Create intercompany vendor bills and sales invoices from paired intercompany purchase orders and sales orders. Intercompany vendor bills and sales invoices are transactions for intercompany entities. Intercompany entities use intercompany A/R and intercompany A/P accounts as their default A/R and A/P accounts. The income, expense, A/R, and A/P lines on the intercompany vendor bills and sales invoices are automatically marked for elimination. There is no Elimination flag on the these transactions lines.

The following account types should be used only for elimination purposes:

Warning:

Note the following if you use this preference: Do not update COGS and Asset accounts on existing transactions when accounts are changed. To avoid mismatch in the consolidated financials, ensure you change the COGS accounts on item records when all the transactions with those items are eliminated.

Journal Entries for Intercompany Transaction Activity

Use advanced intercompany journal entries (AICJE) to enter intercompany transactions and flag journal lines to be eliminated. In an AICJE, adding an intercompany account to a journal line automatically sets the Eliminate flag for the line to Yes. This setting defaults from the value set for the Eliminate Intercompany Transactions box on the intercompany account record. Advanced intercompany journal entries force you to have balanced elimination lines.

Warning:

Regular journal entries used for intercompany transaction activity do not automatically balance lines to be eliminated. If you do not balance the lines, NetSuite posts the journal lines without validating the accounts used and the elimination flags.

Advanced intercompany journal entries require balanced debits and credits across subsidiaries for journal line pairs that use balance sheet accounts (A/R, A/P). These journal entries also require balanced debits and credits for lines using income statement accounts (Income, Expense, Cost of Goods Sold (COGS)). NetSuite validates the journal lines when you save an AICJE. It also displays an error if the debit and credits do not balance for the line pairs.

Warning:

In book specific journal entries with accounts receivable, accounts payable or both, NetSuite does not validate the journal lines. The reason for not validating is that you cannot add accounts receivable or accounts payable lines with named entities because the name field is disabled. Therefore, these journal lines cannot be eliminated.

Customers With Multiple Currencies

If you have customers who use multiple currencies, create the AICJE in the base currency of the sales subsidiary (the vendor for the transaction). For more information about account types and intercompany transactions, see Intercompany Accounts and Account Types and Intercompany Transactions.

You cannot check the Eliminate Intercompany Transactions box on AICJE lines posting to non intercompany accounts or to equity type accounts.

Classify Intercompany Transactions

Some elimination type accounts such as Other Current Asset and Other Current Liability are eliminated based on cumulative amounts. Therefore, these accounts cannot be isolated into distinct class, department, and location based on source transactions.

You can specify a class, department, and location on the Intercompany Eliminations page when you run intercompany eliminations.

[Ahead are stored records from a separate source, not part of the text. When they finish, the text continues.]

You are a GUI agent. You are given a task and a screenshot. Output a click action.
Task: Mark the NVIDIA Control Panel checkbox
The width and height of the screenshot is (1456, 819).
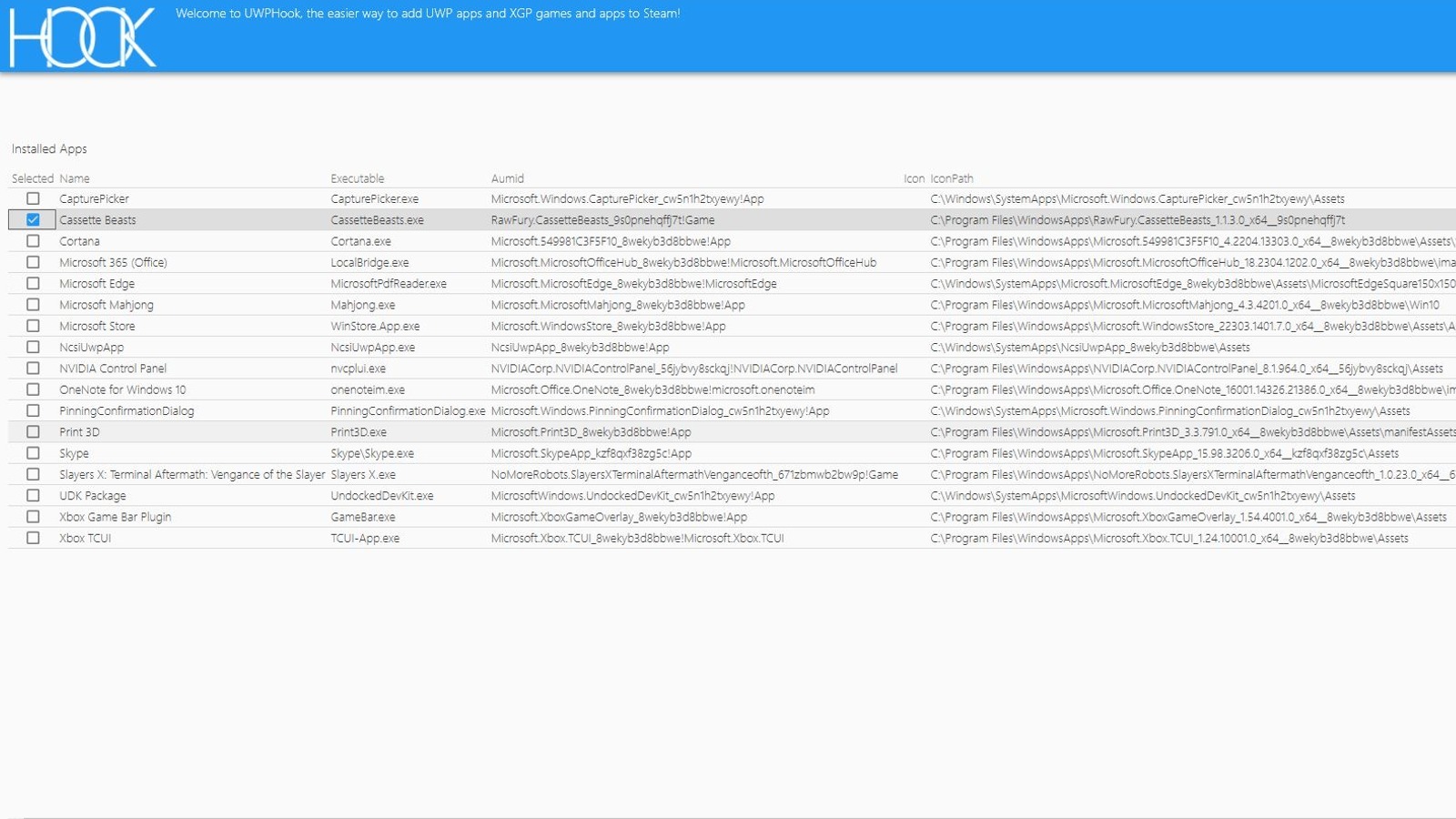pos(33,369)
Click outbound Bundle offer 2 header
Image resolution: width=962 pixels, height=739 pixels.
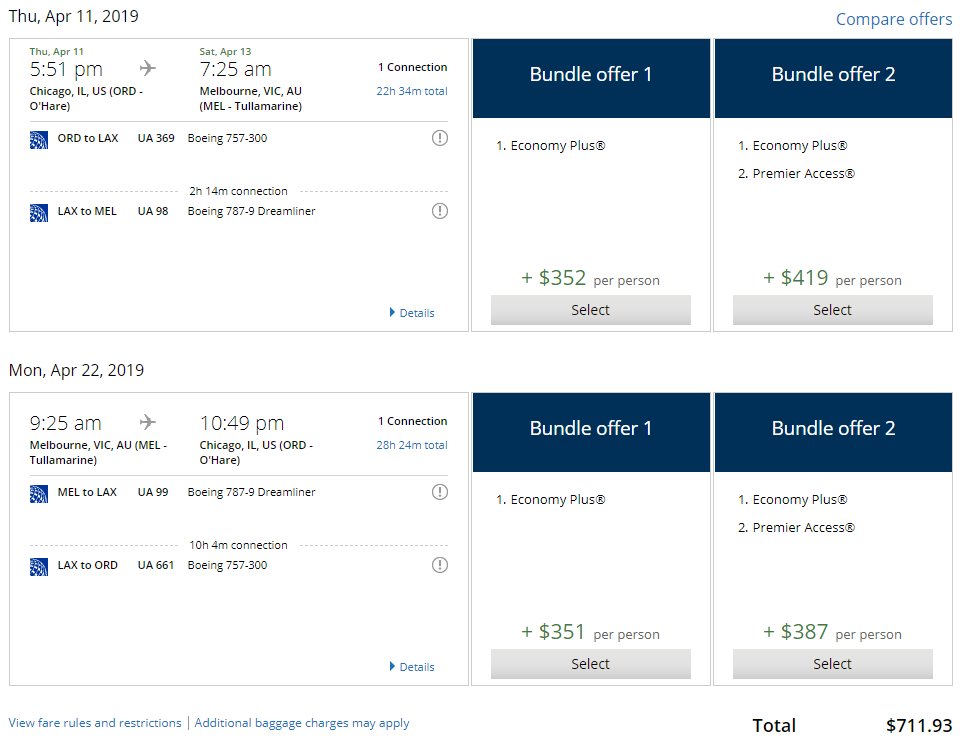[x=833, y=75]
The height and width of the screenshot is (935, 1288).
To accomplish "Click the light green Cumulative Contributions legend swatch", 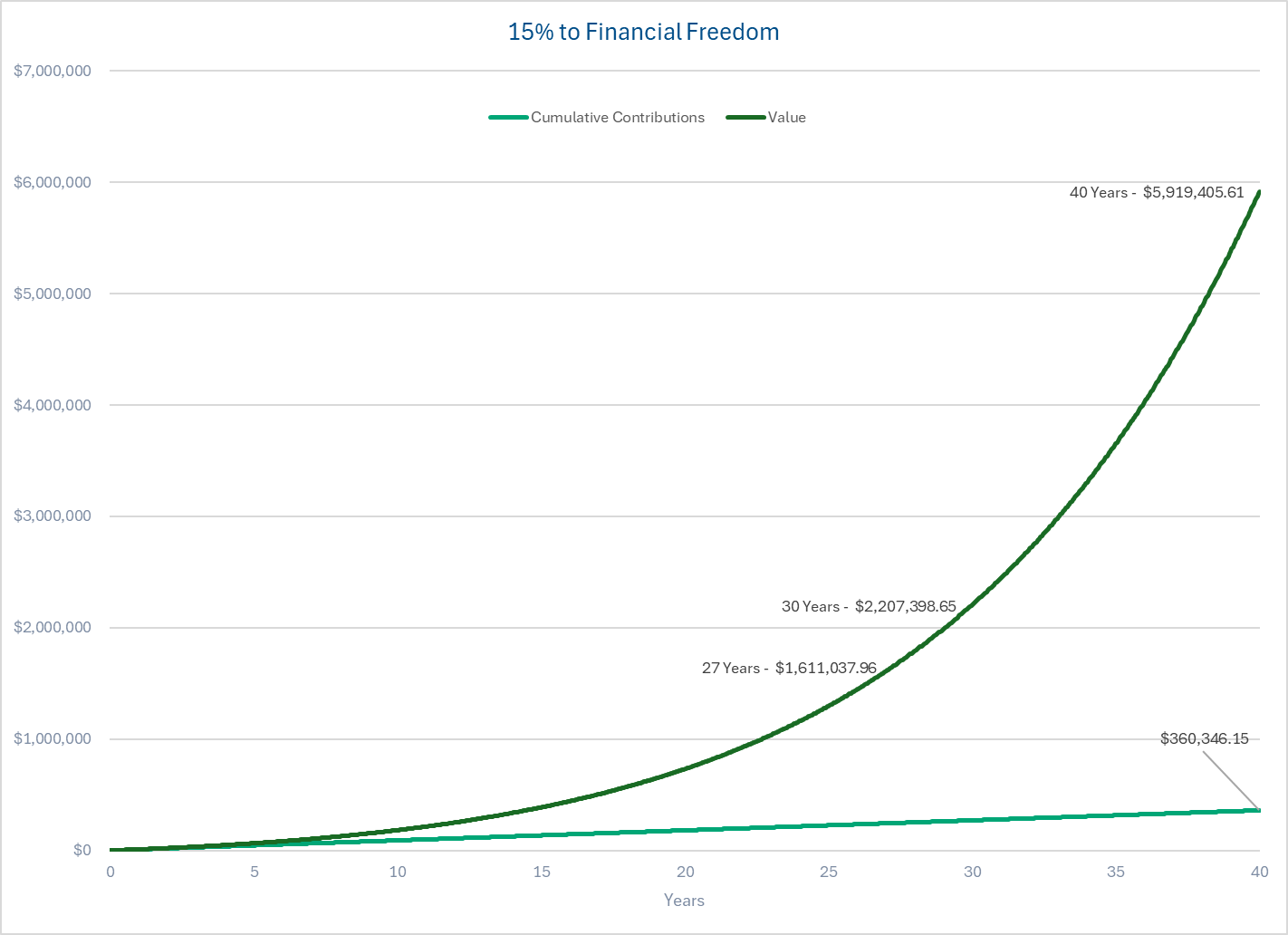I will click(x=507, y=118).
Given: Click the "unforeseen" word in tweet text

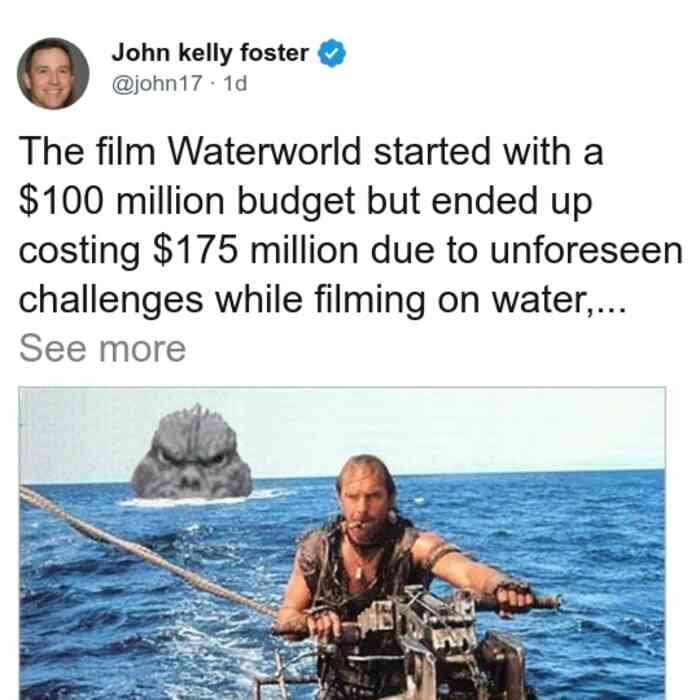Looking at the screenshot, I should click(x=586, y=250).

The class, department, and location you select populates the corresponding fields on the elimination journal entries.

Important:

If you use the Make Locations Mandatory accounting preference, Location is a required field on the Intercompany Eliminations page. The Location list defaults to the Default Elimination Subsidiary Location option, but you can select any location that has been associated with elimination subsidiaries.

If you use the Multi-Location Inventory feature, Location is a required field on the Intercompany Eliminations page.

The location you select on this page overrides the location entered on the source transaction, and becomes the location specified on the elimination journal entry.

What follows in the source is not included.